*INSTRUCTIONS TO FOLLOW*
Find each line in the records that contains the word "Task", and copy those lines out in full.

+++ AVAILABLE DATA

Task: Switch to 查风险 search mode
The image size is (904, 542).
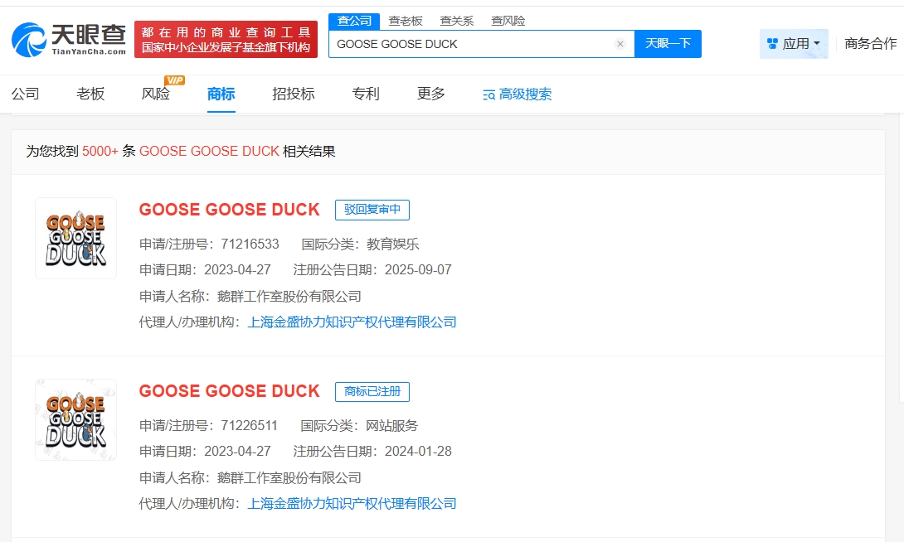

++++++
+++ AVAILABLE DATA

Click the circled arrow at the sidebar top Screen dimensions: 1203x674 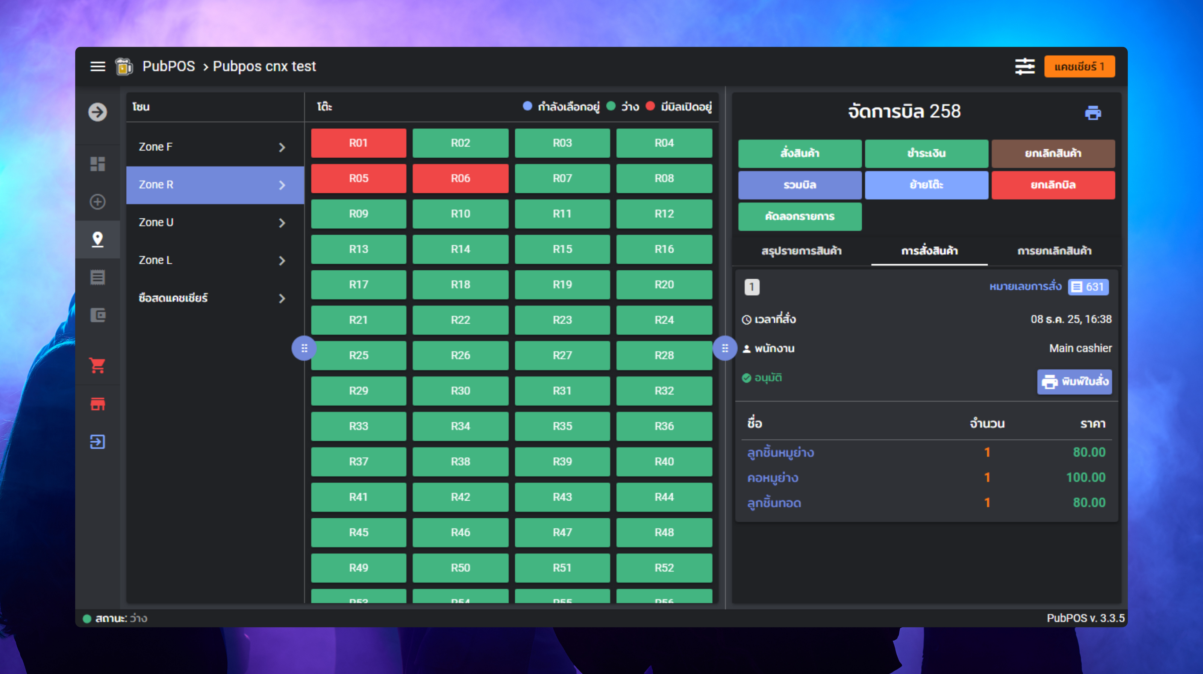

++++++
+++ AVAILABLE DATA

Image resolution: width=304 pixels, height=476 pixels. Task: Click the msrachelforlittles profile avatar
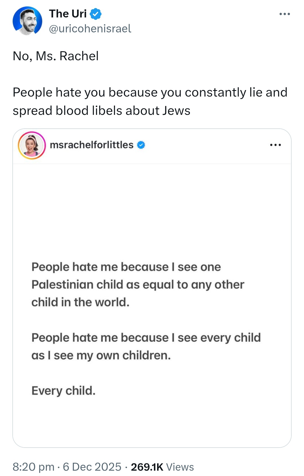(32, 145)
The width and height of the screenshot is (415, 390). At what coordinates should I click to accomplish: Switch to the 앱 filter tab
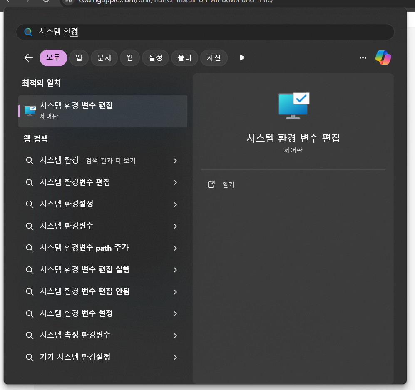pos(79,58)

++++++

*WORKED SOLUTION*
Task: Switch to 查风险 search mode
Image resolution: width=304 pixels, height=476 pixels. Task: Click the msrachelforlittles profile avatar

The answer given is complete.